§ Document segment
------------

It’s a no-brainer, if you’ll pardon the zombie vernacular. A re-working of the budget, and we’re just about there, at least to get us to the end of principal photography. I only hope my Mum realises just how much bad language she’s conspiring to inflict on the discerning masses.

Not that we going to ‘fess up to this next year in Cannes when people ask about the budget – they’ll get the standard “under a million” response. Mum’s the word, eh? Oedipal.

Monday, 2 May 2011

Smurfland and Gomorrah

Just because all the banks are on holiday doesn’t mean that the Charmed offices aren’t open for business as usual.

I say business as usual, but it has been an unusual couple of weeks. Not only have we been splitting our time between zombie responsibilities and the extra-curricular Bollywood Baraat shoot, but people that we need to speak to have been on holiday or incommunicado. And then, just when it was getting back to normal, my cousin’s extended stag party went and collided face-first into office hours.

But, actually, getting a little distance from the minutiae of the project allows one to reflect in a slightly more philosophical way on the nature of low-budget feature production.

Put into terms simple enough for me to understand, classical project planning strives to break an enormo-endeavour down into individual tasks, and then looks for the dependencies between the blocks of work. Complete tasks A and B, and this will allow you to make a decision C and kick off task D. Chuck all the pieces onto a calendar and an über-logic appears; you can see what your critical path is and when to expect everything.

As far as we can tell up to now, film-making is like that but with all the dependencies taken out. There are a hundred different tasks that need to be done, but you never have enough clarity and certainty at any point to get yourself into a position to make a properly informed decision. It becomes a multi-dimensional plate-spinning exercise, fuelled by optimism and obsession, where you are forced to mentally calculate the compounded risks and probabilities of every choice you make along the way, so that you can chase down potentially unnecessary contingency plans and continually re-tweak each element of the model on the fly. And then you have to make sure everything is in one place to be ready to shoot on a specific day.

It’s basically like cooking a Christmas roast with hundred different constituents, knowing that you have to serve it up exactly two minutes before the Queen’s speech starts.

With thirteen weeks to go before the start of principal photography, Jake and I have to start nailing down some of the larger unknowns. You fill in a couple of numbers on the Soduku grid and the overall solution becomes easier and more manageable. And we need to start by sniping off the largest unknown of all – the budget.

Everything hangs off the budget. Once this is written in stone, a whole load of decisions go and make themselves. So it has been decreed that Friday is our drop-dead day. At close of play we will add up whatever cash we have secured, and we will plan to go and make that film.

Four days to chase down a bunch of open financing leads. Such is the glamorous life of a film-maker.

But enough with the boring film chat – I saw something on my cousin’s pre-wedding jolly to the centre of war-torn Bournemouth that shook whatever faith in human-kind that I still had left. A man had been hand-cuffed to what I’m going to carefully refer to as a Little Person, who was himself painted and dressed as a Smurf. If your Best Man is the type that best expresses his love for you by trying to spoil whatever fun you might have planned, it seems that he now has the option to pay to have you shackled to a Little Person for the weekend. This guy then gets to watch you sleep, drink, shit and vomit on a lap-dancer; by eight pm the Smurf and his wrangler had clearly already fallen out with each other. As a lot of you get set to return to work after the long Easter break, know that someone swapped some serious pride in order to make a living this weekend. Spinning.

------------

§ The data

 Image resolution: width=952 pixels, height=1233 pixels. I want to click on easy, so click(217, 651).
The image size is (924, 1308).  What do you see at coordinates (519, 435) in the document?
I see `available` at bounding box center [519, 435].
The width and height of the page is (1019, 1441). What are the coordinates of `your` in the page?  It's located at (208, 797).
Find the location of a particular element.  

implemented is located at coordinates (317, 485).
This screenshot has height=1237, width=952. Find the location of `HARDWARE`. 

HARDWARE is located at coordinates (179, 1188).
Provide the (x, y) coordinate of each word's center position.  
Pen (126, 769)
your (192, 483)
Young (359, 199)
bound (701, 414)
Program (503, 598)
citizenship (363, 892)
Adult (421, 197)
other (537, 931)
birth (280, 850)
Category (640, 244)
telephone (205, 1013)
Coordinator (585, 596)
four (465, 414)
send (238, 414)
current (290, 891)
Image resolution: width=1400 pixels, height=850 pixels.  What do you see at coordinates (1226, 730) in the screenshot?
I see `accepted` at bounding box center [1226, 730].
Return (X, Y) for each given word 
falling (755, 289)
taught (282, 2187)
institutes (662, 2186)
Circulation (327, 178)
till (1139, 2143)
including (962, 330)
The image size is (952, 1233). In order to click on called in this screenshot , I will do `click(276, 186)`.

------------

Reproduce word for word the part of the film-making blog post from "It’s a no-brainer, if" up to and including "business as usual.". The data comes from a different source than the blog post.

It’s a no-brainer, if you’ll pardon the zombie vernacular. A re-working of the budget, and we’re just about there, at least to get us to the end of principal photography. I only hope my Mum realises just how much bad language she’s conspiring to inflict on the discerning masses.

Not that we going to ‘fess up to this next year in Cannes when people ask about the budget – they’ll get the standard “under a million” response. Mum’s the word, eh? Oedipal.

Monday, 2 May 2011

Smurfland and Gomorrah

Just because all the banks are on holiday doesn’t mean that the Charmed offices aren’t open for business as usual.